* **WHAT YOU WILL DO**:
Every line in the records below between the one holding "The width and height of the screenshot is (1108, 824)." and the one holding "Like the 'esse", inclusive, is to be set down exactly; all other lines are to be left out.

=== DATA FOR PROCESSING ===

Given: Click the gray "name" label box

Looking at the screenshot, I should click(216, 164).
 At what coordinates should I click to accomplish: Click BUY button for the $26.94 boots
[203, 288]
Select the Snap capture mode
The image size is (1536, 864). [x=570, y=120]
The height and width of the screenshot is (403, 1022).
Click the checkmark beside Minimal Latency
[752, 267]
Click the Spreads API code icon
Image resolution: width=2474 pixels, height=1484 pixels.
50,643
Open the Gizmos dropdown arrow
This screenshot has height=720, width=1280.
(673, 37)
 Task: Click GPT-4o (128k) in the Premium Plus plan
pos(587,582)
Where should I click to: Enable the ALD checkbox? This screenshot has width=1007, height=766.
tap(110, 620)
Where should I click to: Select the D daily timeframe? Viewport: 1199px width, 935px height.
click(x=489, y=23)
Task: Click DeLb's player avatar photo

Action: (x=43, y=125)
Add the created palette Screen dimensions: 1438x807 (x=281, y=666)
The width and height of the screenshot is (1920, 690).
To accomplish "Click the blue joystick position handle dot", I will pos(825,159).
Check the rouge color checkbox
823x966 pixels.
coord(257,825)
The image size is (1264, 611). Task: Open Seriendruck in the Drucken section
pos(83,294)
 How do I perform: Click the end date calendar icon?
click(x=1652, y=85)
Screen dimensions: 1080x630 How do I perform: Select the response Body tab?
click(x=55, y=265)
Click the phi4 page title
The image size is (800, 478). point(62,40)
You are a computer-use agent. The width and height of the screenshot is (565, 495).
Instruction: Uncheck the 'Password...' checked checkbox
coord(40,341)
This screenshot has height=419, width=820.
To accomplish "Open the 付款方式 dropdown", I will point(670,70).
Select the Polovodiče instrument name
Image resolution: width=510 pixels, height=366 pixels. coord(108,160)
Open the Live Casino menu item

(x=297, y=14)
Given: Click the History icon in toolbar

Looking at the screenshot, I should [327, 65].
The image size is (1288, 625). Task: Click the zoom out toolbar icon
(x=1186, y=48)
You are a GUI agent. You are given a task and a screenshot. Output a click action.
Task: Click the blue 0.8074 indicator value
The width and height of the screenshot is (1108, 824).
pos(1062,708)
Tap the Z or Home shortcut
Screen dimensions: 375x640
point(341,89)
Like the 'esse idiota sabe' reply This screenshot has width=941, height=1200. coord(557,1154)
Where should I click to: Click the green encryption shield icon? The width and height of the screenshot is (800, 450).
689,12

===

* **ANSWER SECTION**:
The width and height of the screenshot is (1108, 824).
pos(1062,708)
Tap the Z or Home shortcut
Screen dimensions: 375x640
point(341,89)
Like the 'esse idiota sabe' reply This screenshot has width=941, height=1200. coord(557,1154)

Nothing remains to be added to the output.